No API is available, since the Algorithm Execution Container is a Zeppelin notebook.


Deprecated Zeppelin version Deployment

The Algorithm Execution Container is implemented with Python 2.7 as a Zeppelin notebook. Here, we describe how the tool can be utilized from the AEGIS platform.

STEP 1 - Install the notebook

If the Algorithm Execution Container Zeppelin notebook does not already exist in a specific project, one should first download it in its JSON description.

Once downloaded, one should import the .JSON file to an empty Zeppelin notebook (by selecting the "Import Note" option).

Once this is done, a new "AEGIS" notebook is created in your project's folder.
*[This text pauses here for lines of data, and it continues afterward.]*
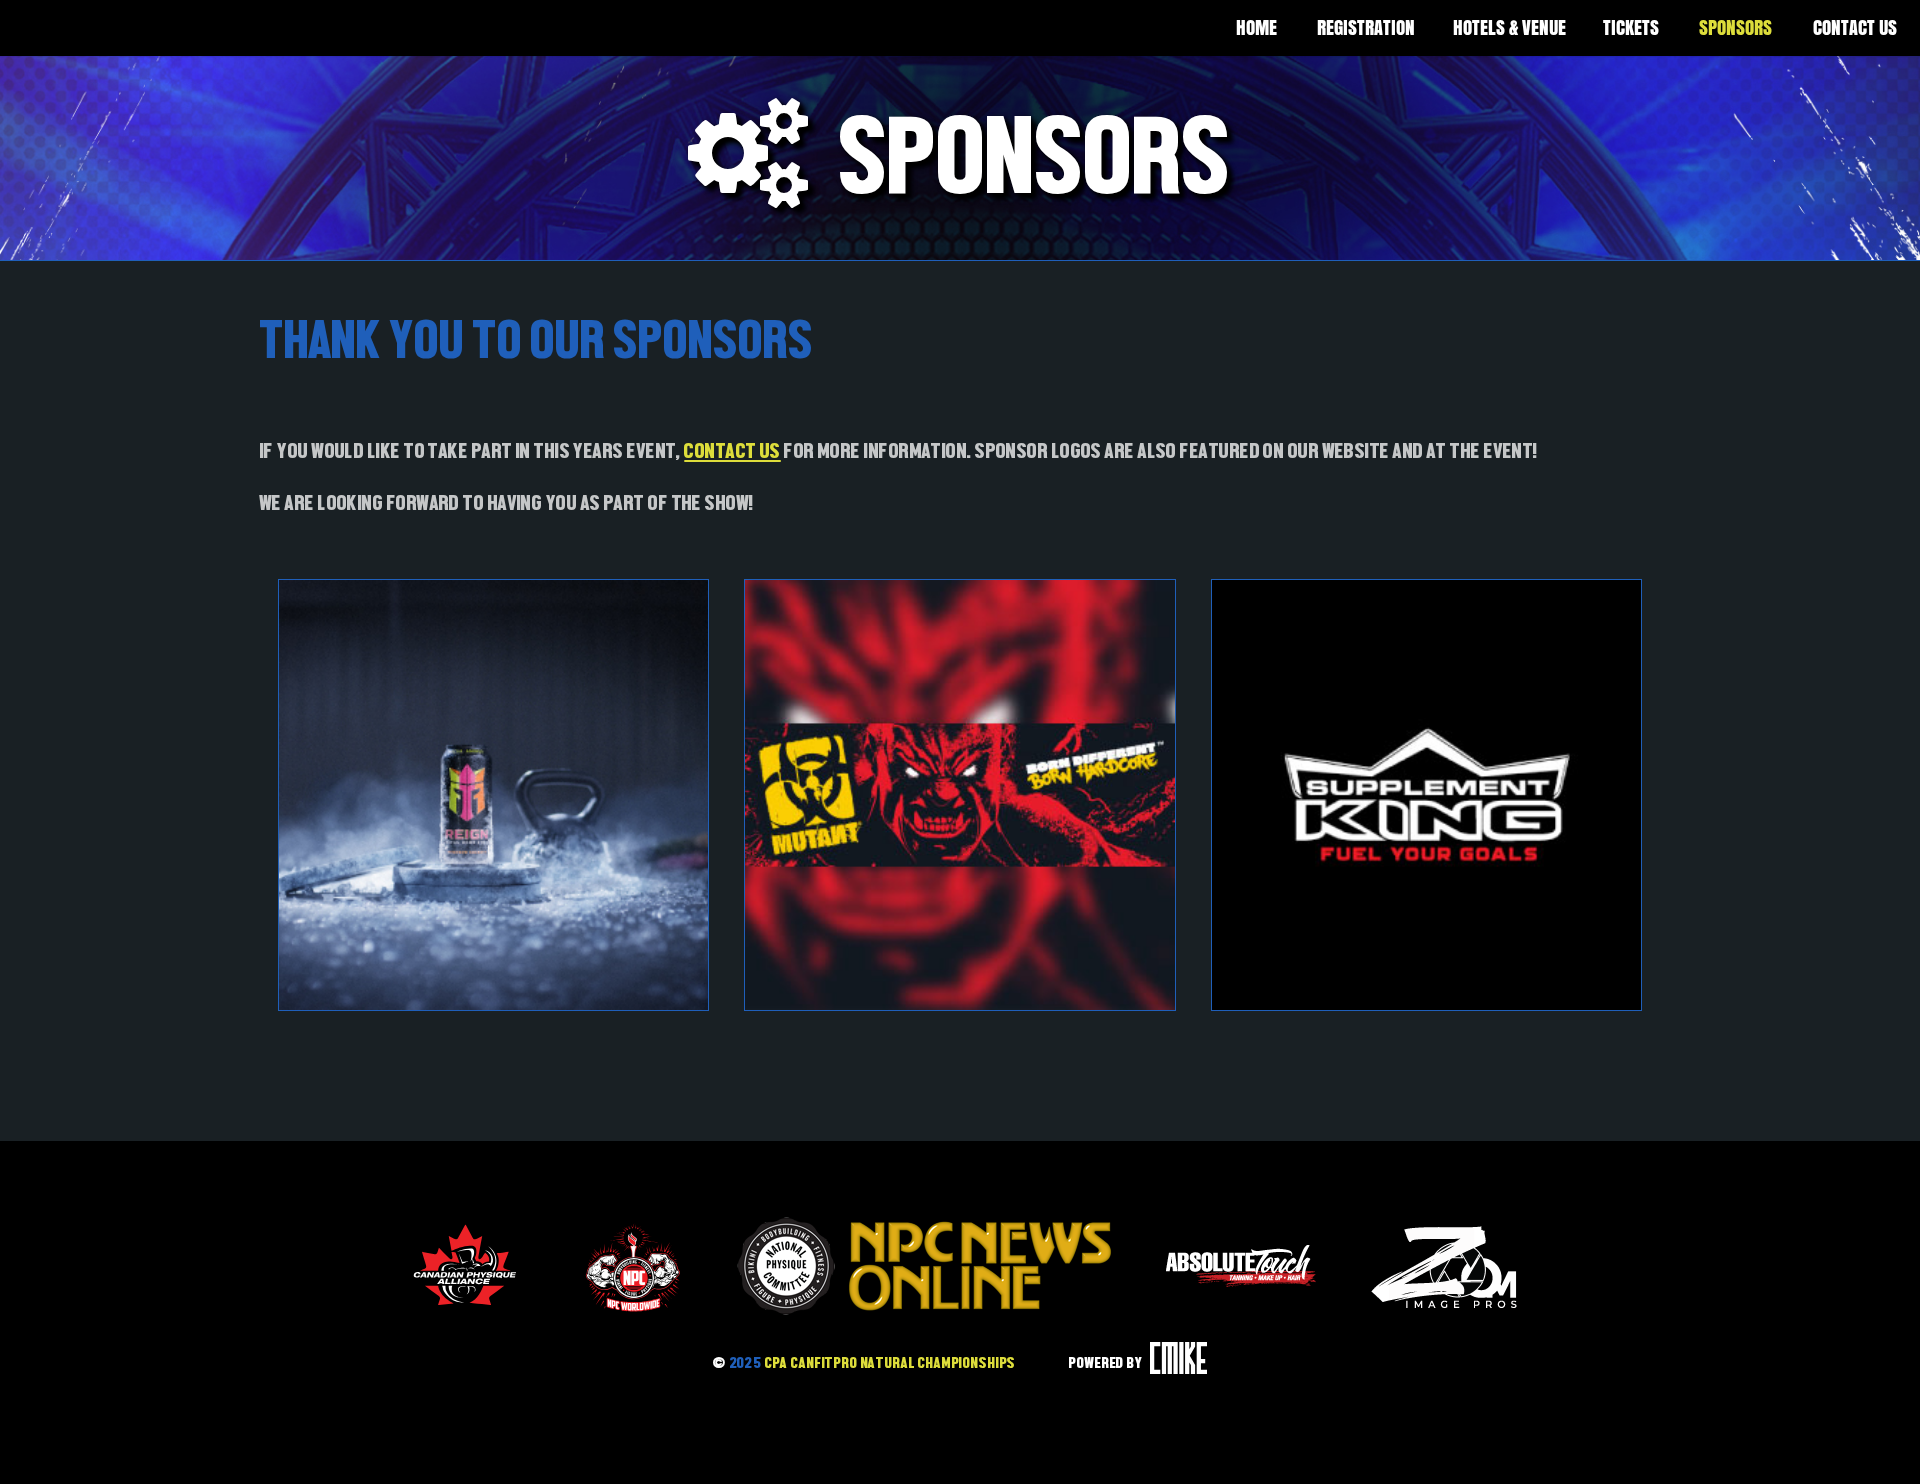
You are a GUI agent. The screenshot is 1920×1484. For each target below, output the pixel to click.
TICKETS (1631, 27)
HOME (1256, 27)
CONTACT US (732, 451)
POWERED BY (1107, 1362)
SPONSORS (1735, 27)
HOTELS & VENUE (1509, 27)
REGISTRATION (1366, 27)
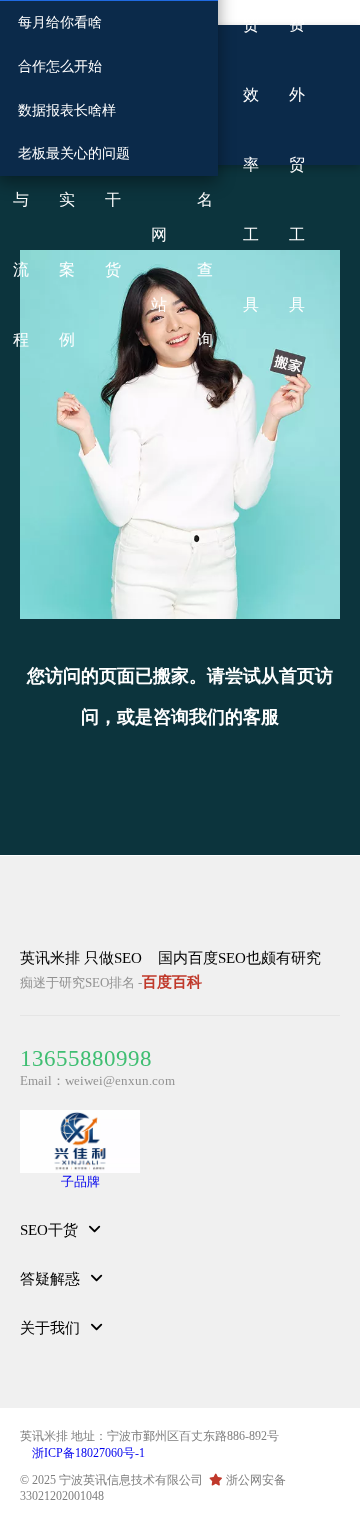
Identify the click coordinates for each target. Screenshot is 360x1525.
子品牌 (80, 1181)
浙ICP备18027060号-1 (88, 1453)
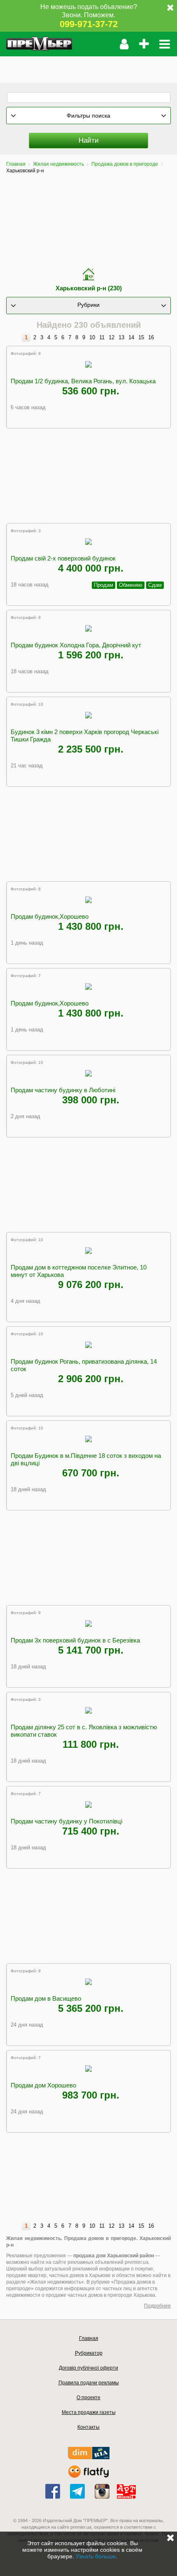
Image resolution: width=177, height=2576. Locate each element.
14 (131, 337)
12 (111, 337)
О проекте (88, 2397)
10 (92, 337)
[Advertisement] (88, 66)
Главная (16, 164)
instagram (102, 2491)
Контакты (88, 2427)
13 (121, 337)
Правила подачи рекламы (88, 2383)
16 (151, 337)
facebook (52, 2491)
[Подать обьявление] (144, 44)
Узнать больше (96, 2556)
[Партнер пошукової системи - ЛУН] (88, 2476)
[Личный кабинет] (124, 44)
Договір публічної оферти (88, 2368)
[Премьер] (39, 44)
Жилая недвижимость (58, 164)
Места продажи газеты (89, 2412)
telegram (77, 2491)
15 (141, 337)
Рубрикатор (88, 2353)
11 (102, 337)
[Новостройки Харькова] (88, 2457)
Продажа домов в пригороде (124, 164)
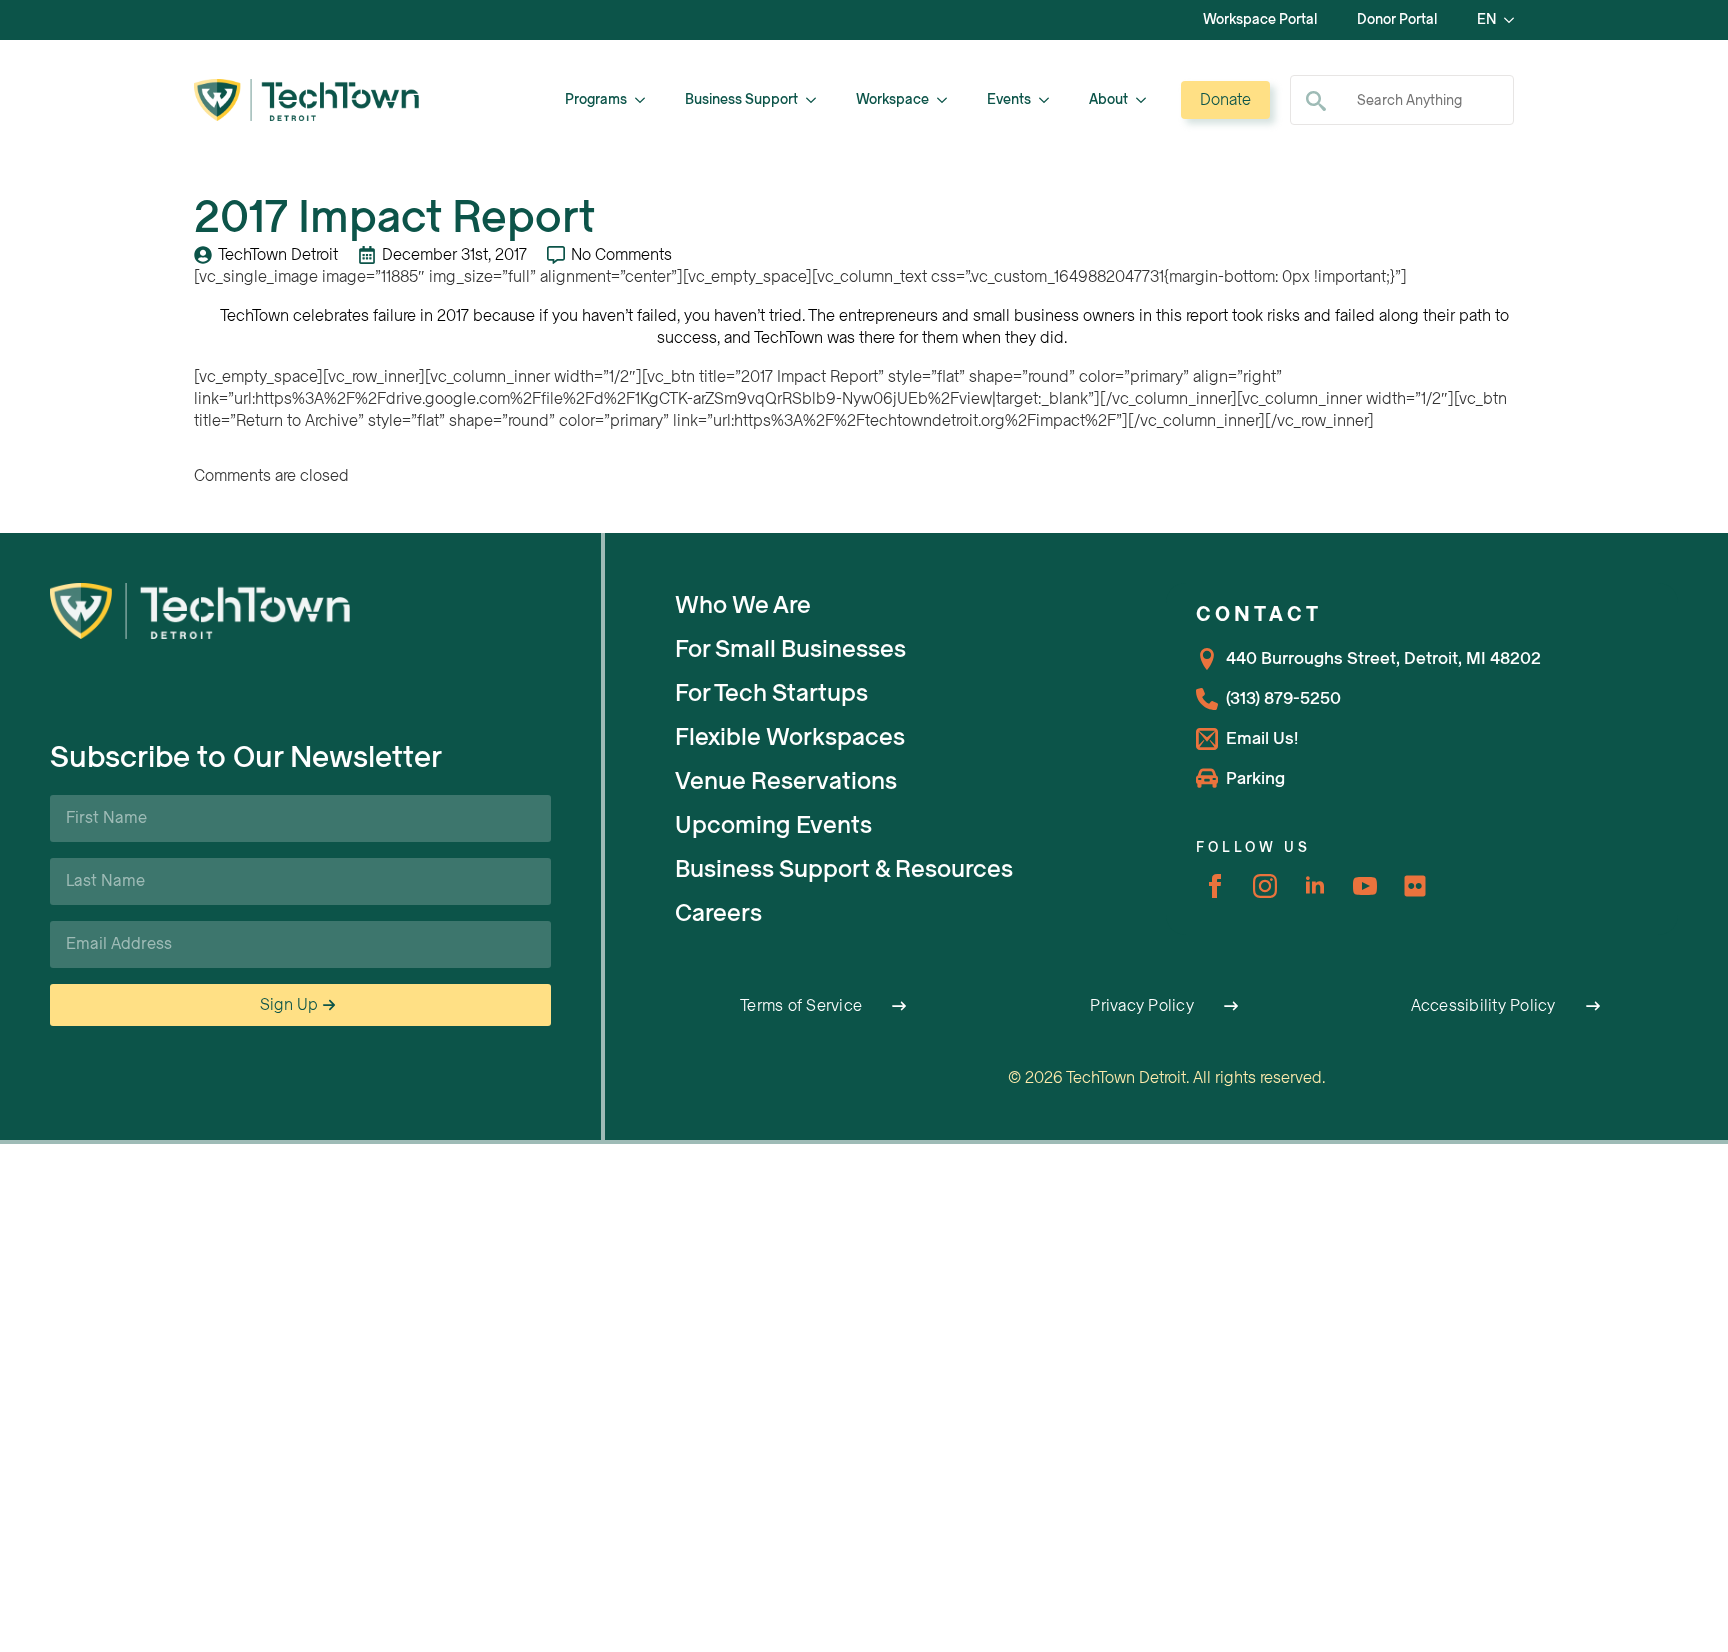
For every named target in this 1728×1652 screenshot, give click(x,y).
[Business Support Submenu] (817, 100)
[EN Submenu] (1515, 20)
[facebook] (1215, 886)
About (1108, 99)
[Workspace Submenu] (948, 100)
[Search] (1316, 101)
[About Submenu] (1147, 100)
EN (1486, 19)
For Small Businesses (790, 649)
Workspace (892, 99)
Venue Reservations (786, 781)
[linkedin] (1315, 886)
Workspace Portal (1260, 19)
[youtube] (1365, 886)
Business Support (741, 99)
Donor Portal (1397, 19)
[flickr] (1415, 886)
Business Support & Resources (844, 869)
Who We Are (743, 605)
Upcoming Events (773, 825)
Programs (596, 99)
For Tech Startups (771, 693)
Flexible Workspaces (790, 737)
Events (1009, 99)
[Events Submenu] (1050, 100)
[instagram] (1265, 886)
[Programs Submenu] (646, 100)
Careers (718, 913)
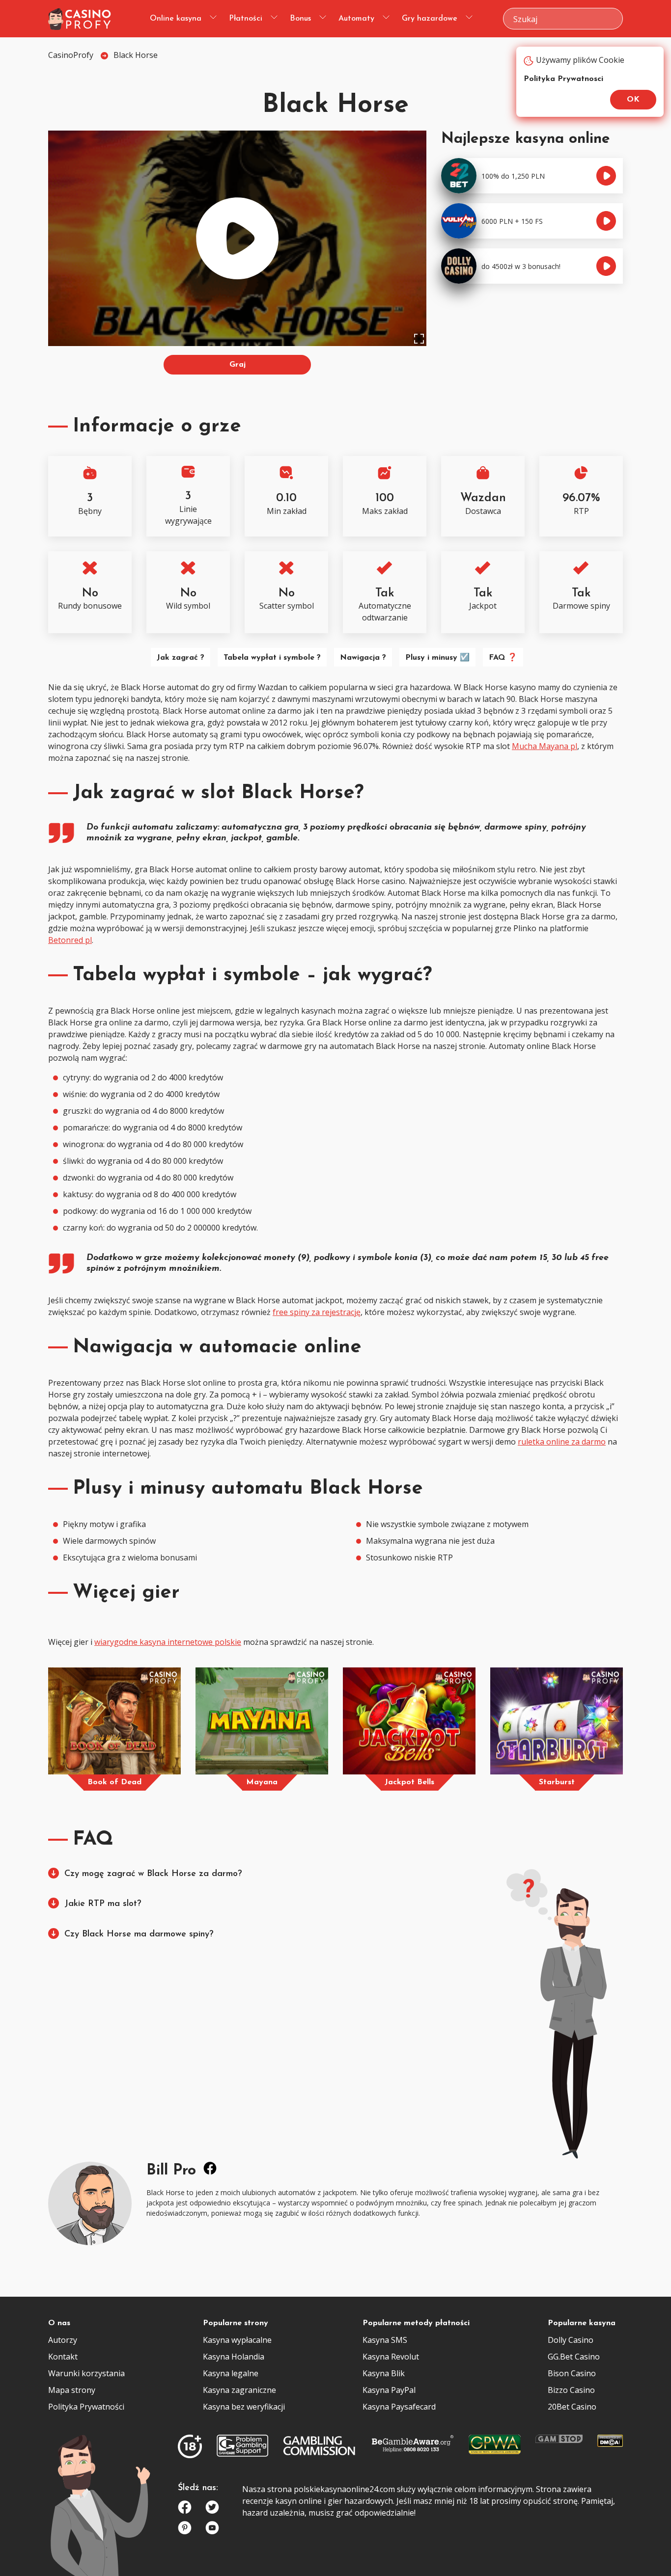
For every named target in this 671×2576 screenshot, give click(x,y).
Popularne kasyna (581, 2323)
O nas (59, 2323)
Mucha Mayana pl (544, 746)
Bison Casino (572, 2373)
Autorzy (62, 2339)
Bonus (300, 19)
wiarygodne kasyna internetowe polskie (167, 1642)
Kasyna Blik (384, 2373)
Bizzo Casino (571, 2390)
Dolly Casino (570, 2339)
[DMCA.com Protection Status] (610, 2443)
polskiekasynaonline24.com (344, 2489)
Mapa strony (71, 2390)
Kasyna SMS (385, 2339)
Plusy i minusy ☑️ (437, 658)
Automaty (356, 19)
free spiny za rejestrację (317, 1312)
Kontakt (63, 2356)
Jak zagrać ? (180, 658)
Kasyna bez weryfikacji (244, 2406)
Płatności (245, 19)
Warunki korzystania (86, 2373)
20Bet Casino (572, 2406)
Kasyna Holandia (233, 2356)
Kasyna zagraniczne (239, 2390)
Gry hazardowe (429, 19)
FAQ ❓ (503, 658)
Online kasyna (175, 19)
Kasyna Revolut (391, 2356)
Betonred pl (70, 940)
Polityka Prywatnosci (563, 79)
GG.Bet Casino (574, 2356)
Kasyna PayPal (389, 2390)
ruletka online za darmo (562, 1441)
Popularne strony (235, 2323)
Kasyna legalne (230, 2373)
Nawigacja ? (363, 658)
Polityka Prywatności (86, 2406)
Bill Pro (171, 2170)
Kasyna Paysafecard (399, 2406)
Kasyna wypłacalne (237, 2339)
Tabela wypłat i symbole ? (272, 658)
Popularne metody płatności (416, 2323)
STEP 2 - Create a DataSet folder

You need to create a dataset folder with public permissions in your AEGIS project, in order for the AEC to be able to export its results there.

STEP 3 - Open the notebook

Open the notebook by clicking at the new "AEGIS" notebook that has appeared in your Notebook's folder in the AEGIS platform.

STEP 4 - Select the spark interpret

By clicking the Settings icon (gear) in the top right of the notebook, you are able to drag the spark interpreter as the first to be triggered.

STEP 5 - Initialise the NoteBook (only once)

For the initialisation of the notebook, run the paragraph called "Algorithm Initialisation"

API

No API is available, since the Algorithm Execution Container is a Zeppelin notebook.